Deshal De Mel, Economic Advisor, Ministry of Finance, Murtaza Jafferjee, Managing Director, JB Securities, Bingumal Thewarathanthri, Chief Executive Officer, Standard Chartered Bank were the panelists at the forum where the moderator was Shiran Fernando, Chief Economist at the Ceylon Chamber of Commerce
The following are a few comments made by Dr.Coomaraswamy:
The IMF EFF has now been successfully negotiated. This is in some way the beginning. There is lot more to do. It’s time to start thinking about what happens next. A little under a year ago, there were acute shortages of the most essential good. There were long queues and one or two people passed away while in queue. Prices were skyrocketing and exchange rate was collapsing, inflation was spiking and the Central Bank had to push up interest rates. All this happened only a few months from where we are today. The fact that things have stabilized to a significant extent clearly is a very favourable outcome but actually there is no room for complacency because the stabilization has happened at a low-level equilibrium.
It has happened when the economy experienced a 7.6% contraction last year.

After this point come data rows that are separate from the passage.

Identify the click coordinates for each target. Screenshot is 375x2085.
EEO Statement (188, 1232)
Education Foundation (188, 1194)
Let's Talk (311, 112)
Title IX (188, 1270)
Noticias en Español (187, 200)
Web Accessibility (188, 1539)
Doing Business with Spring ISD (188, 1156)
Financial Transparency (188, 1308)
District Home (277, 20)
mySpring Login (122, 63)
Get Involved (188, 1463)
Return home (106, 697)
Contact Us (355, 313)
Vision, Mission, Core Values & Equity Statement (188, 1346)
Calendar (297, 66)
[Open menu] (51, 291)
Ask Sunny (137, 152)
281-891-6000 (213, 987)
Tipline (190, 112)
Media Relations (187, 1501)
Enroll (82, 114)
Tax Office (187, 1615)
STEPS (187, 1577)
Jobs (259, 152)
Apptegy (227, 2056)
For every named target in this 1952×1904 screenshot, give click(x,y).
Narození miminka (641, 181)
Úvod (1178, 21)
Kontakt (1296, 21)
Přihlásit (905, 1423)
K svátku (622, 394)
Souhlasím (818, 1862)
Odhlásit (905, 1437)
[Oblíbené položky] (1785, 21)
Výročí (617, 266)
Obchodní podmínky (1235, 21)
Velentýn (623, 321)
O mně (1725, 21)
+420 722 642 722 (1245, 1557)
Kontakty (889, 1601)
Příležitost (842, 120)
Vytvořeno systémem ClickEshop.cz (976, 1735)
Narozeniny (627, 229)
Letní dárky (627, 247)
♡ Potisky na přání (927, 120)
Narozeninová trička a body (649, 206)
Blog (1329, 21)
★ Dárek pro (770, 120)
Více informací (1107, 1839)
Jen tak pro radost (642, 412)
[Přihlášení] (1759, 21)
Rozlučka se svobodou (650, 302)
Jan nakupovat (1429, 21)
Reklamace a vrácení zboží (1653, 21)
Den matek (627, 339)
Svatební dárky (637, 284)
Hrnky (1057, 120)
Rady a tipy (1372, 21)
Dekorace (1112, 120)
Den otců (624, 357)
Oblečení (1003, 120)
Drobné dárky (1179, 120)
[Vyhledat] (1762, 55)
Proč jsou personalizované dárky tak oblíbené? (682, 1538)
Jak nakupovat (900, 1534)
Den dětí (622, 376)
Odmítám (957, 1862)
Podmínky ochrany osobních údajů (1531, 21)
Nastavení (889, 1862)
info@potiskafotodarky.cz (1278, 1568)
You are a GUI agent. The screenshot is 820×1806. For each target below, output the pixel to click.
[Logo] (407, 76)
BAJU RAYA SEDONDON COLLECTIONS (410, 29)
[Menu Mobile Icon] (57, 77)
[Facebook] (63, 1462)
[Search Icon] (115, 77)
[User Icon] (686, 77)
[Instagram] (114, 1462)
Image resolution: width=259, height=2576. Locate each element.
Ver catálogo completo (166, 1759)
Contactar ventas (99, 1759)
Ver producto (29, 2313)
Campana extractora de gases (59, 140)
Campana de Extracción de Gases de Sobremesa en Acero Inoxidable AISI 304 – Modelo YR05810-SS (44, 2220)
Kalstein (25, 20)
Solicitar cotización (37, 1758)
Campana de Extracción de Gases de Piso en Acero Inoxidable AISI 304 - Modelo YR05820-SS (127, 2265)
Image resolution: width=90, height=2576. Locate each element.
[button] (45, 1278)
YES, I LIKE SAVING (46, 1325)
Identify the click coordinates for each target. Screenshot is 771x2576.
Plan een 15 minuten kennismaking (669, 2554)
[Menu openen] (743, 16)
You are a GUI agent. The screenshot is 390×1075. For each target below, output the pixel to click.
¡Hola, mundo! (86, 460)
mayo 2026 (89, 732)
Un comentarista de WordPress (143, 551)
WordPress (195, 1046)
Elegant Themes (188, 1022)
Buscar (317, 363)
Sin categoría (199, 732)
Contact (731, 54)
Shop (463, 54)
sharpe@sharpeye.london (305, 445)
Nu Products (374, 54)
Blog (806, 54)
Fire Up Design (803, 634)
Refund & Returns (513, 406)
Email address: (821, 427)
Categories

It was better than what was anticipated by the IMF and the World Bank, but still it is a very sharp contraction. And we need to get to a situation where we have macro-economic stability with a growth rate of about 4%. There is a lot to be done for this. But this is a very commendable place to get to after all. The Paris Club comprising G7 countries has endorsed our efforts to restore debt sustainability. The non-Paris Club creditors such as India and China also have endorsed and supported our efforts too. So the largest countries and creditors are willing to support Sri Lanka to get back on track in terms of debt sustainability. So this is not a bad place to be.”
“IMF programme implementation has always been a weakness on our part. This time we have already done a lot as prior action but there is more as you would have seen from the documentation tabled in parliament including structural reforms and institutional reform. So we have to have laser-like focus on implementation and move forward with the programme. If the programme gets suspended, it would have pretty dramatic consequences. So we need to keep it on track. We can’t give up the absolutely compelling need for fiscal discipline. What is next for us is; discipline and making the needed economic policy and implementing what e have agreed to do. During our past IMF programmes, the issue was lack of implementation by the Sri Lankan authorities.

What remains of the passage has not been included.